I think that I need to prove that for every rectangle $A$ in $\mathbb{R}^n$, $f|_A$ is a Lipschitz function, but I don't have any ideas about how to do that.
Moreover, I have seen the proof for a continuous function here, but can I say that since every $C^1$ function is definitely $C^0$, so the proof is trivial using the link above?

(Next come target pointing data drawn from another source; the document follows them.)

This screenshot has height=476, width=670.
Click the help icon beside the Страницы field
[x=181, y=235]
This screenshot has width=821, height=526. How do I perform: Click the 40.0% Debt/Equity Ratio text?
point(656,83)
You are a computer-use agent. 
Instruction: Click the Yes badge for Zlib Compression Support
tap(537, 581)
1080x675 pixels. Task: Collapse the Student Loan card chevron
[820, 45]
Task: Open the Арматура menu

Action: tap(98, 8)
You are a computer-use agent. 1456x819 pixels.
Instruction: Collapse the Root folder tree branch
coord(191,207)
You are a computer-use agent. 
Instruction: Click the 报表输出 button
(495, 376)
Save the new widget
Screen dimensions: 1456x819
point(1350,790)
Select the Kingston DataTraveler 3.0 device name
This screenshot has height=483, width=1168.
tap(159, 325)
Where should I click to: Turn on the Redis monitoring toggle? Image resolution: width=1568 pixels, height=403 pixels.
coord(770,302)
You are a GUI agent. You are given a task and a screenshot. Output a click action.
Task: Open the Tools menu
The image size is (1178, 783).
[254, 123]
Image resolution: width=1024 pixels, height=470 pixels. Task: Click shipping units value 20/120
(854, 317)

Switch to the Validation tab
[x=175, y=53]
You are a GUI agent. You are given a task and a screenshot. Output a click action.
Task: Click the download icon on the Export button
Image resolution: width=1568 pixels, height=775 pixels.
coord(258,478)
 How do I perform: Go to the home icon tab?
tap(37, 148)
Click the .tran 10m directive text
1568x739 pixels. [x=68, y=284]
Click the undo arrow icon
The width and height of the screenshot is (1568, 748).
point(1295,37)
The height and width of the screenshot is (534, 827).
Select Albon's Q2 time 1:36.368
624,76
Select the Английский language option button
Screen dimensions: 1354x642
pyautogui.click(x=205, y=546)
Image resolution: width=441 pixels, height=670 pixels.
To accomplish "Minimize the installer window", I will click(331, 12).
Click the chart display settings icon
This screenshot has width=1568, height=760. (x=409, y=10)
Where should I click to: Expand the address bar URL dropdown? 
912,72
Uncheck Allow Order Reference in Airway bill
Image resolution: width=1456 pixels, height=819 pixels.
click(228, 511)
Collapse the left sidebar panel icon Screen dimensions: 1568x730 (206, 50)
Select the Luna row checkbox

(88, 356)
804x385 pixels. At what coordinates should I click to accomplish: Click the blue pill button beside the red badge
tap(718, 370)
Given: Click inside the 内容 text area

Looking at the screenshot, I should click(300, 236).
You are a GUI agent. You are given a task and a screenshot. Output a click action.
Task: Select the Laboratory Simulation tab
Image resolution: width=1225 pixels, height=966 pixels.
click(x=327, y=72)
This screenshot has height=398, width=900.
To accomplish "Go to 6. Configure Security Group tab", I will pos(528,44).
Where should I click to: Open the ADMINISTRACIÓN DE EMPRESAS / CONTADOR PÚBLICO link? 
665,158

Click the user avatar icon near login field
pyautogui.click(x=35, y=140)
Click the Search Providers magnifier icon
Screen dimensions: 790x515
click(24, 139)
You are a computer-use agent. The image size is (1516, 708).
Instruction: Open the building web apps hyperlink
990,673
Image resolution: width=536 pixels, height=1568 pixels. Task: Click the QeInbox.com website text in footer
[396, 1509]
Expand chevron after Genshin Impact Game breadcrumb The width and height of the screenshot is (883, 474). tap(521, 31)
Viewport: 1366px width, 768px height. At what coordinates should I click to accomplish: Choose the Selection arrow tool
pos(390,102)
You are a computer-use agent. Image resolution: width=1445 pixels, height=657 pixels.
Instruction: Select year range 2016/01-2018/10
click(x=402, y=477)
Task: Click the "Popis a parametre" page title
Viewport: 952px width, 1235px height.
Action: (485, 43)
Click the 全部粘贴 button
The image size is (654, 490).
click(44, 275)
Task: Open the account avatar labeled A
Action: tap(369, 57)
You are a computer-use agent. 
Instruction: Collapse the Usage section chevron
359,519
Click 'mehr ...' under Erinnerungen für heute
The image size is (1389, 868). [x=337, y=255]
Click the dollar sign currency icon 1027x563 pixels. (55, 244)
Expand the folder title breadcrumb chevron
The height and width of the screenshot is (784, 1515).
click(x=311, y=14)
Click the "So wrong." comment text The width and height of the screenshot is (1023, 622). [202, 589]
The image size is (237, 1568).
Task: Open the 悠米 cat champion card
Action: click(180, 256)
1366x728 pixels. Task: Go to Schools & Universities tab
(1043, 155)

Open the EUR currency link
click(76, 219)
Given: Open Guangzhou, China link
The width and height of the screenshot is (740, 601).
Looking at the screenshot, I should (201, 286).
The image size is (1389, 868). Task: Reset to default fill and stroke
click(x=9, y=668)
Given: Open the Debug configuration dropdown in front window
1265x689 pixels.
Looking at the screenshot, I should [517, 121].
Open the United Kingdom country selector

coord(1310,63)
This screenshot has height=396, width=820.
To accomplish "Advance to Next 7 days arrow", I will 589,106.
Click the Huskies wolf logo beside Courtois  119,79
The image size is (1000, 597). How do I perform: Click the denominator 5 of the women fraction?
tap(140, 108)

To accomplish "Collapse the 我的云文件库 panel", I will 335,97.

$m(\Gamma_f)=\int I_{\Gamma_f} dm_{n+1}=\int I_{\Gamma_f}(x,y)dydm_n=0$ since the inside integral is $0$ for each $x \in \mathbb R^{n}$. [I have used $x$ for a vector in $\mathbb R^{n}$ and $y$ for a real variable. I have used Fubini's Theorem to evaluate the integral over $\mathbb R^{n+1}$. I have used the notation $m_n$ for Lebesgue measure on $\mathbb R^{n}$. Also $I_A$ is the characteristic function of $A$: $I_A(z)=1$ if $z \in A$ and $0$ otherwise].
In conclusion we don't need continuity etc. The result is true for any measurable function $f$.